My wife and I spent a few weeks last month in Switzerland sightseeing by train. 
We had first class railpasses and put them to extensive use. 

We road on the Glacier Express, Bernina Express, Golden Pass Express, and the William Tell Express.
Besides the four main senic trains we also road on the Mt Pilatus Cog rail train in Lucerne and the Gornergrat train to the Matterhorn in Zermatt. 

The Bernina Express was our favorite. 

I was also pleasantly surprised to see many of the actual real engines and cars of LGB trains I own.
I saw my Unseco engine as well as the my Allegra pulling the KISS Bernina Express cars. 
I also saw several of the RHB coaches and cars I have in my collection. 

It was very cool to see them in operation and to see how fathlfully LGB and KISS reproduced them.

Here are some pics,


----------



## BodsRailRoad (Jul 26, 2008)

Here are a few more pics, and a video of the Bernina Express train we took to Tirano. 

Glacier Express cars and First Class interior. 

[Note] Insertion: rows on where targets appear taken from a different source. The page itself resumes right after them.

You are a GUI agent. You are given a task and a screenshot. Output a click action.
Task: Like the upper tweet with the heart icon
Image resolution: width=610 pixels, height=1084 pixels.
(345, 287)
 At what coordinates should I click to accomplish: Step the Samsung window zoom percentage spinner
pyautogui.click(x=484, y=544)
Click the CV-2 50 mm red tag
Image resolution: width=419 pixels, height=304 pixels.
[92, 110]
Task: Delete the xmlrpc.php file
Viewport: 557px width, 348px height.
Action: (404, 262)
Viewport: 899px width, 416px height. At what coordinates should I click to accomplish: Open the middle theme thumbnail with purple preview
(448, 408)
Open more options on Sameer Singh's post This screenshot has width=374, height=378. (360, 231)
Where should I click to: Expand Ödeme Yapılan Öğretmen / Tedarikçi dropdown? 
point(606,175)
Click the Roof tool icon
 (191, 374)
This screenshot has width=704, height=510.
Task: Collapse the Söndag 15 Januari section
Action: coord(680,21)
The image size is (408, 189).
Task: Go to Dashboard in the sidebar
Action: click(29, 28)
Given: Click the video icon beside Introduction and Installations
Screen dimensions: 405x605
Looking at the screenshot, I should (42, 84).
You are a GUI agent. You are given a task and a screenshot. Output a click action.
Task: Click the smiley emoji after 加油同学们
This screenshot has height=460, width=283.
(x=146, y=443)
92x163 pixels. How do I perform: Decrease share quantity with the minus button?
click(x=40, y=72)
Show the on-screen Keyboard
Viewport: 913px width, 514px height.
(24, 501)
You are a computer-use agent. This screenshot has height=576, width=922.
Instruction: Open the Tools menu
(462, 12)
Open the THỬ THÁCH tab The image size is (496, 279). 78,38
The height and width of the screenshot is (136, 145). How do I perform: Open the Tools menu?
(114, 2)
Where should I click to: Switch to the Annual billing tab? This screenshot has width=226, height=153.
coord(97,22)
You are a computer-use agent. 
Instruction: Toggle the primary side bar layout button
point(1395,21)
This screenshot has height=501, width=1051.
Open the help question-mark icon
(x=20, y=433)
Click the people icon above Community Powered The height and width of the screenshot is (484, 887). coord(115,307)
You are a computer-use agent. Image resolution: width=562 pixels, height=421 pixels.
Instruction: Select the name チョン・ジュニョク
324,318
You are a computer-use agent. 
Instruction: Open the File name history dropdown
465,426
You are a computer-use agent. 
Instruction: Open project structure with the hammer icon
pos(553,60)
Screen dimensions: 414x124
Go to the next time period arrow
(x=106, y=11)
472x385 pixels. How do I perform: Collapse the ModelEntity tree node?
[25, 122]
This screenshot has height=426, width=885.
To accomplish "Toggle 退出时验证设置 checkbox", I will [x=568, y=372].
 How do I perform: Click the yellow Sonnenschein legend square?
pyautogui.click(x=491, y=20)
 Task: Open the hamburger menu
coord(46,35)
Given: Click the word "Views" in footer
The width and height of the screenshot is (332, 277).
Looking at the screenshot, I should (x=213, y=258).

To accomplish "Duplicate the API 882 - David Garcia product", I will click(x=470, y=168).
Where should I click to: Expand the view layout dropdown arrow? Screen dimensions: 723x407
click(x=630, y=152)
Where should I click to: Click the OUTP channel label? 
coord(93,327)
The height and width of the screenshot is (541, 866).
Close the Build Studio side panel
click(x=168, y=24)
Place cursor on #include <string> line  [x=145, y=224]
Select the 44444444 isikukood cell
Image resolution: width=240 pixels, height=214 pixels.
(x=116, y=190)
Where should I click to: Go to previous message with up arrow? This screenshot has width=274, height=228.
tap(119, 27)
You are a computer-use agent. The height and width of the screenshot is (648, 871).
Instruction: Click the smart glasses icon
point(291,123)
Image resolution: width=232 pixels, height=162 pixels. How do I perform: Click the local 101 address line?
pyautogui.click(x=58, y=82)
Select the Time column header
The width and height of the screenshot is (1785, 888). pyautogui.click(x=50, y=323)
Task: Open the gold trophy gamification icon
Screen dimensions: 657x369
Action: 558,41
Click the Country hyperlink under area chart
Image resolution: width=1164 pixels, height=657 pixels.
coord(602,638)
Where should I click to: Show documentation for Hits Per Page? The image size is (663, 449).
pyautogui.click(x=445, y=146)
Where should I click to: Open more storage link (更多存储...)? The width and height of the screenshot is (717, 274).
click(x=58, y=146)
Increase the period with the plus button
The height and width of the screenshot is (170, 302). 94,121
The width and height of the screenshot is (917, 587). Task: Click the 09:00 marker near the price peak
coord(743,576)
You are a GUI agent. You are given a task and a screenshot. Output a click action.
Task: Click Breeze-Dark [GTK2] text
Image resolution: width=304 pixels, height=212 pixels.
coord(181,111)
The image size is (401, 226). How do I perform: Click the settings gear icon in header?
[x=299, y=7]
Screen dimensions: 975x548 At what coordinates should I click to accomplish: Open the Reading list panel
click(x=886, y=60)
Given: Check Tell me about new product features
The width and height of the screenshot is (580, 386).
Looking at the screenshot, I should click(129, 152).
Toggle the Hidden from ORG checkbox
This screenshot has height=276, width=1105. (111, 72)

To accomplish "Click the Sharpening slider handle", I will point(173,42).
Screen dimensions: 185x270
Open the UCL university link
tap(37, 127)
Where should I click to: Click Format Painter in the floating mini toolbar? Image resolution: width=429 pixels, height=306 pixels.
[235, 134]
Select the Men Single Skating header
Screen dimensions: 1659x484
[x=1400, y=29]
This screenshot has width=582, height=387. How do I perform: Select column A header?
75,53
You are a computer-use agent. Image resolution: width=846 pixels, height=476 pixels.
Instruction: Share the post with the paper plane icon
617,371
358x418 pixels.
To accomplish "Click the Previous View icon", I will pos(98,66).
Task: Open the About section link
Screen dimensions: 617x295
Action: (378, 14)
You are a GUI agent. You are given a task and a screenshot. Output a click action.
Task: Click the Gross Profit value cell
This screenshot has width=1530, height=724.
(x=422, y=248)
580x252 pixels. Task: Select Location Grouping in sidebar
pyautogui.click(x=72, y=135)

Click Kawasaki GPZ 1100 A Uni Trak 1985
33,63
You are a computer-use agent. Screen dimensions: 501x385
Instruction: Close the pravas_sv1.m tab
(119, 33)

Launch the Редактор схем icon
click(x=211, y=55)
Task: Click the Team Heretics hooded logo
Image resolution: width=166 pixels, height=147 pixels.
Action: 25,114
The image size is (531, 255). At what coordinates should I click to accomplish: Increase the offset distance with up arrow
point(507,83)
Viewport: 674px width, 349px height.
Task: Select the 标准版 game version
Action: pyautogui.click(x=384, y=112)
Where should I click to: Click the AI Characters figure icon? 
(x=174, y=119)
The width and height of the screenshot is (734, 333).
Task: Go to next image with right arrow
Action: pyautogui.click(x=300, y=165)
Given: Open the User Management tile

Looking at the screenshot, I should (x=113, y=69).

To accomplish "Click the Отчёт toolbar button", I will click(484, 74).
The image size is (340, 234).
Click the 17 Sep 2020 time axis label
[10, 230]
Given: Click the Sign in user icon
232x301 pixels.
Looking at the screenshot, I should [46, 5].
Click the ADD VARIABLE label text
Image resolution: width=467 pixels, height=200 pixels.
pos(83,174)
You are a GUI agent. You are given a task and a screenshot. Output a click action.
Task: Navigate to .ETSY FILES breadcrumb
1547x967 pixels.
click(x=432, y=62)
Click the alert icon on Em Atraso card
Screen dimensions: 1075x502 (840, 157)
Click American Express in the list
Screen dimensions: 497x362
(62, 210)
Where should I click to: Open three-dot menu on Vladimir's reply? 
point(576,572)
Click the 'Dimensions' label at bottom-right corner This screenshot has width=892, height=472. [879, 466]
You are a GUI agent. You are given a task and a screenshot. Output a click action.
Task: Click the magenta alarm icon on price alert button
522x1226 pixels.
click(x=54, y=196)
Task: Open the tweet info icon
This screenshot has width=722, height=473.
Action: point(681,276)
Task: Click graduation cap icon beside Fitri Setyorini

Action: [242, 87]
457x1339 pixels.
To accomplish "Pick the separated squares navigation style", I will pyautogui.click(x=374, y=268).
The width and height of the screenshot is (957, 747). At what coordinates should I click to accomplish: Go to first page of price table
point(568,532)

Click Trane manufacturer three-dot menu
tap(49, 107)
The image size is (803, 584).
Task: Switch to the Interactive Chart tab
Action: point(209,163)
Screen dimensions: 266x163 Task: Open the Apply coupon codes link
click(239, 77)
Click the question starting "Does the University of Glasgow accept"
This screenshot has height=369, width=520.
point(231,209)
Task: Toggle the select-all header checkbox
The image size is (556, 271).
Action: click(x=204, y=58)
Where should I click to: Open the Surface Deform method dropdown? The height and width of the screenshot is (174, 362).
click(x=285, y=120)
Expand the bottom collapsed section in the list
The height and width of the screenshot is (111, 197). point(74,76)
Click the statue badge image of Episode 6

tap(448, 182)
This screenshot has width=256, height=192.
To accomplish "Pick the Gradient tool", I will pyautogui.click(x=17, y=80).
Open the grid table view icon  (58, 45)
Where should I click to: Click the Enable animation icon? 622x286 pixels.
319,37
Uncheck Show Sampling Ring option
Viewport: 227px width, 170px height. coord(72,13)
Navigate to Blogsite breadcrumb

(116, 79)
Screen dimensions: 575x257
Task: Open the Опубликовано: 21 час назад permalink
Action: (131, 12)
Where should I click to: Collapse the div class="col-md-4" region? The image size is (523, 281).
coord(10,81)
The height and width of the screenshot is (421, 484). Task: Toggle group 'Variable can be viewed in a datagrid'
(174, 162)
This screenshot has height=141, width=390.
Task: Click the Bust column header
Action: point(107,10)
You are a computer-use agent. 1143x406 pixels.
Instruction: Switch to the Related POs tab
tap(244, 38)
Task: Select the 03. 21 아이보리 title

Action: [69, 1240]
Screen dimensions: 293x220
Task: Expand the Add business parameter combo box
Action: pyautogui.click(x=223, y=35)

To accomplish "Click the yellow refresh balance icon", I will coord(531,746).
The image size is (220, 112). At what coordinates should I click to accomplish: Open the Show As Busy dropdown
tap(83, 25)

Bernina Express First class interior. 


Bernina Express consist with a local consist attached. The local consist was detached before we left the station


----------



## BodsRailRoad (Jul 26, 2008)

These pictures were taken on my phone.
I have many high rez pictures on my camera that I can post if you guys want to see them.


----------



## chuck n (Jan 2, 2008)

It is great to see your trains in the real alps. My LGB RhB goes back to the 80's. When we went from Brig to Zermatt. 

Great pictures.

Chuck


----------



## pete (Jan 2, 2008)

Do you have any pictures of the cog railway or video. Pete


----------



## BodsRailRoad (Jul 26, 2008)

Here are a few pictures of the Mt Pilatus Cog Railway, I also have a cool video of it that I'll post when I get home.


----------



## BodsRailRoad (Jul 26, 2008)

Here is a quick video I shot of the Mt Pilatus Cog Railroad at the summit.


----------



## BigRedOne (Dec 13, 2012)

Very nice! 

But where did you go 173 mph in a Hellcat ???


----------



## Stan Cedarleaf (Jan 2, 2008)

Great, wonderful images.... Thanks so much for posting your adventures...


----------



## chuck n (Jan 2, 2008)

I don't remember any LGB (pre-bankruptsy) box cars that had two buffers on each end, standard gauge. All the ones I've seen had the single narrow gauge buffer in the center.

I do have some post war (ca. 1950) Marklin (HO) cars that look similar.

Chuck


----------



## BodsRailRoad (Jul 26, 2008)

Wow talk about an off topic and inappropriate post, thanks for your input.


----------



## toddalin (Jan 4, 2008)

chuck n said:


> I don't remember any LGB (pre-bankruptsy) box cars that had two buffers on each end, standard gauge. All the ones I've seen had the single narrow gauge buffer in the center.
> 
> I do have some post war (ca. 1950) Marklin (HO) cars that look similar.
> 
> Chuck


While it does resemble the LGB offering, you are correct about the bumpers and I deleted the post. I'm sorry if anyone was offended.


----------



## stevedenver (Jan 6, 2008)

wow bods, nice pics,

does in the incline have tilting seats for change grade???




i would hope that you now realize, that chuck's post was simply mis-placed, as there aren't any double buffers in any of your pics. probably for the sprung buffers thread below.

has happened to me too, its called an accident.

bit harsh dude.


----------



## Doug C (Jan 14, 2008)

Fantastic pictures of those comparable trains ! Enjoyed the vid too ! eye-poppin' 

do you recall what they charge to ride the cog.. i guess i could surf for it and then translate the fare 

Thanks for taking the time to post some of your pics and vid.


doug c


----------



## BodsRailRoad (Jul 26, 2008)

The train doesn't have any tilting mechanism. It starts out at a very steep incline (look at the pics in the station) and pretty much maintains it throughout the trip. The train is built with a big stagger as there is no flat point on the entire line.

The tickets cost about $80 US roundtrip each, but are 50% off if you have a railpass, we paid about $80 for 2.

One nice thing is they give you the option of either taking the train back down, or taking the panoramic tram car down on the other side of the mountain.


----------



## BodsRailRoad (Jul 26, 2008)

Here are some pics of my trains, almost identical if not a little smaller


----------



## Leonard (Feb 26, 2008)

Lets not forget the Germans


image


image uploading site


post a picture

It was a bit cold up the Brocken!


photo hosting


----------



## Leonard (Feb 26, 2008)

screen capture

And the beer is OK too


imagehost


----------



## chuck n (Jan 2, 2008)

Re reading this thread I noticed a comment "that my post must have been misplaced". It wasn't. I was referring to a picture that was deleted after my post. I was not referring to any pictures currently in the thread.

Chuck


----------